Keying (愛新覺羅 耆英, 21 March 1787 – 29 June 1858), also known by his romanized Mandarin Chinese name Qiying or Ch'i-ying (Wade–Giles) and his Manchu name Kiyeng, was a Manchu statesman during the Qing dynasty of China. An imperial clansman of the house of Aisin Gioro, he began his career in the Imperial Clan Court. He conducted several peace treaties with Western powers, beginning with the Treaty of Nanking, which ended the First Opium War with Britain in 1842.  Keying was sent to negotiate again in 1858 to settle the Arrow War with Britain and France, but the settlement was repudiated by the Xianfeng Emperor and he was forced to commit suicide.

Early career 
Keying was born on 21 March 1787. A descendant of Nurhaci's ninth son Babutai (Duke Kexi of the First Rank), Keying was a member of the imperial house of Aisin Gioro, and belonged to the Manchu Plain Blue Banner in the Eight Banners. He held several prominent posts in the Qing government and was demoted several times because of corruption in office, but managed to regain his position as a leading official in the Qing court.

Opium Wars 

In 1842, the Daoguang Emperor entrusted Keying to conclude a peace treaty with the Britain following the First Opium War, and he was chiefly responsible for negotiating and signing the Treaty of Nanking.
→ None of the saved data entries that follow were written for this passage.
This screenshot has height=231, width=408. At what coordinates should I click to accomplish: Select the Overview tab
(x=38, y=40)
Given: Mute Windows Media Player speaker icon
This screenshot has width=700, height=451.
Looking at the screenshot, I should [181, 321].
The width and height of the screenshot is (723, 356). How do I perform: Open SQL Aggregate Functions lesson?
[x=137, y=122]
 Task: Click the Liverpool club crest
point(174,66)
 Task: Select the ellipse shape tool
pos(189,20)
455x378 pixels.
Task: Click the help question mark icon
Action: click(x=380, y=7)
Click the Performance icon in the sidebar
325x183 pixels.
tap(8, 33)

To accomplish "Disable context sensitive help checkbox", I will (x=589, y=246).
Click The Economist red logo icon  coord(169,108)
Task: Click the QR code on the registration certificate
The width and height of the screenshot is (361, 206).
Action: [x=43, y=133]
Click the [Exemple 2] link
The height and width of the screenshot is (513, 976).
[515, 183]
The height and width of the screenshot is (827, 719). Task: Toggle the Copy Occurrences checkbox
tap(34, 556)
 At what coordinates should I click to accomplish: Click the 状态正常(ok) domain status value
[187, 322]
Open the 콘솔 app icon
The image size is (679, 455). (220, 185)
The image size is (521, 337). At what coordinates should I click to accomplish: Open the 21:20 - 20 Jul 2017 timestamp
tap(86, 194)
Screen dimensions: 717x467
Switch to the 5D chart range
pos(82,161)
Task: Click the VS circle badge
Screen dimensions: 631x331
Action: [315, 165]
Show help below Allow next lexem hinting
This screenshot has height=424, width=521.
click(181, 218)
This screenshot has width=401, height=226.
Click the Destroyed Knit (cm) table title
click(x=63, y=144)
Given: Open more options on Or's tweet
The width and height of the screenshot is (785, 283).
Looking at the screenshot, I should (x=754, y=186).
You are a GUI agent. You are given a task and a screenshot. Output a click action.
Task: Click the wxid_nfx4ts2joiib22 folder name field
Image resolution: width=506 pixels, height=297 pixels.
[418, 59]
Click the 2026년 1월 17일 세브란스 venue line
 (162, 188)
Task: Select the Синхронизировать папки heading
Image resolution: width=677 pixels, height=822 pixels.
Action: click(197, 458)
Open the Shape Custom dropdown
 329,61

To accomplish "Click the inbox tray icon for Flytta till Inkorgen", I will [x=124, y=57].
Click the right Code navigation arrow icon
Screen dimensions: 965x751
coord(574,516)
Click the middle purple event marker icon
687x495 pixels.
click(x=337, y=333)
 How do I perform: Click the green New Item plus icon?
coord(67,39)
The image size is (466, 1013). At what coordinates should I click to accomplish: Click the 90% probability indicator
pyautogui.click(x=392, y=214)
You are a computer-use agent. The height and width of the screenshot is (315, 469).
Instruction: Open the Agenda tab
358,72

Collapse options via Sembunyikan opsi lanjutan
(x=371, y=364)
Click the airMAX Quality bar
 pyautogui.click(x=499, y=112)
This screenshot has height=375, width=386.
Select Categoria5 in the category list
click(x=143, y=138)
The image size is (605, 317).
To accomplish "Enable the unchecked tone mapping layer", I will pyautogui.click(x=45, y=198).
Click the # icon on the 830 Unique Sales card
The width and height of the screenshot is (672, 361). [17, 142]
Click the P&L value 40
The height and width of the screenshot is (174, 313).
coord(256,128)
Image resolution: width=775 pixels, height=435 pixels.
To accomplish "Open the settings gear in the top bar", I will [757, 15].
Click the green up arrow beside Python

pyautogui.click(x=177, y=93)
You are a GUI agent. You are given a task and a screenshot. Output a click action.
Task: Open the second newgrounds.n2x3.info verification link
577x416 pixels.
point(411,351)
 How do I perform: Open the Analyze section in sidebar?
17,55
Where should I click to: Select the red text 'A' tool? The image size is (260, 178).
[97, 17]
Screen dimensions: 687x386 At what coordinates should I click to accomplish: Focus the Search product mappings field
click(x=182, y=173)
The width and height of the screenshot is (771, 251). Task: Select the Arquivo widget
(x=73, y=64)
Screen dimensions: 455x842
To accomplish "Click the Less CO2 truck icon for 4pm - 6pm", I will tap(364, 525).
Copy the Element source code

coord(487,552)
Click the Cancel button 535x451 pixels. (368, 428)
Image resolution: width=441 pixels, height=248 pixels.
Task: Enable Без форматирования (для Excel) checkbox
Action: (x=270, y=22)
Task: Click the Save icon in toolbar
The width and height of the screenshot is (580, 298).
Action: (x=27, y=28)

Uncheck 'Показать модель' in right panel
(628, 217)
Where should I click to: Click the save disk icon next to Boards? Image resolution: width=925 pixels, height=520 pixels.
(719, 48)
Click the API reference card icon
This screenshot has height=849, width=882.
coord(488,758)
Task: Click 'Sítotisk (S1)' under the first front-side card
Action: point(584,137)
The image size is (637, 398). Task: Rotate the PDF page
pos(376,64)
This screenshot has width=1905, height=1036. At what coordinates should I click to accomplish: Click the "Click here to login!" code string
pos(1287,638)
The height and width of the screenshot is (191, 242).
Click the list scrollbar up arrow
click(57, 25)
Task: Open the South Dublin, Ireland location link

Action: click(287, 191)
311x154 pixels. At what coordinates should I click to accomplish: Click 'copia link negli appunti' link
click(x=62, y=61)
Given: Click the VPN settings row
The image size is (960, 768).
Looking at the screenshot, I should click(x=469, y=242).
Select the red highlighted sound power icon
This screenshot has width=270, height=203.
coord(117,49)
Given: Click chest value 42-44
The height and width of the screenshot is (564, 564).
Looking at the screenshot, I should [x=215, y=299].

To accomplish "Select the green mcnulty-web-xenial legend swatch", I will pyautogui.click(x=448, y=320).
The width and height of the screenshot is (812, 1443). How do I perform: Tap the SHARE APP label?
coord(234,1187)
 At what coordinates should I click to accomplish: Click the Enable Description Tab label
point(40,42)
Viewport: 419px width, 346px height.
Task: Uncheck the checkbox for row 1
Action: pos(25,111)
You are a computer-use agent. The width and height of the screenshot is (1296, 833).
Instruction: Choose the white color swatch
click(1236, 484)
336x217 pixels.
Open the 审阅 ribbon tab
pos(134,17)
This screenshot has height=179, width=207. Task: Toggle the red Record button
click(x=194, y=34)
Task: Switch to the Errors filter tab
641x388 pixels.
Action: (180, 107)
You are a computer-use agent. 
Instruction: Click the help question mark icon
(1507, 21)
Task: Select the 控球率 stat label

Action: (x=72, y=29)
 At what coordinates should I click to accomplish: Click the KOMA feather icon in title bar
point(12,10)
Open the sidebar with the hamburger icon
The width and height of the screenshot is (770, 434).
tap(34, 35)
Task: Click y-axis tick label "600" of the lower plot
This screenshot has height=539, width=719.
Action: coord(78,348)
The following year, he signed the Treaty of the Bogue to supplement the Treaty of Nanking. He also concluded the Treaty of Wanghia (1844) with the United States, the Treaty of Whampoa (1844) with France, and the Treaty of Canton (1847) with Sweden-Norway. This is the first group of what the Chinese later called the unequal treaties. In November 1845, Keying was well received in Hong Kong.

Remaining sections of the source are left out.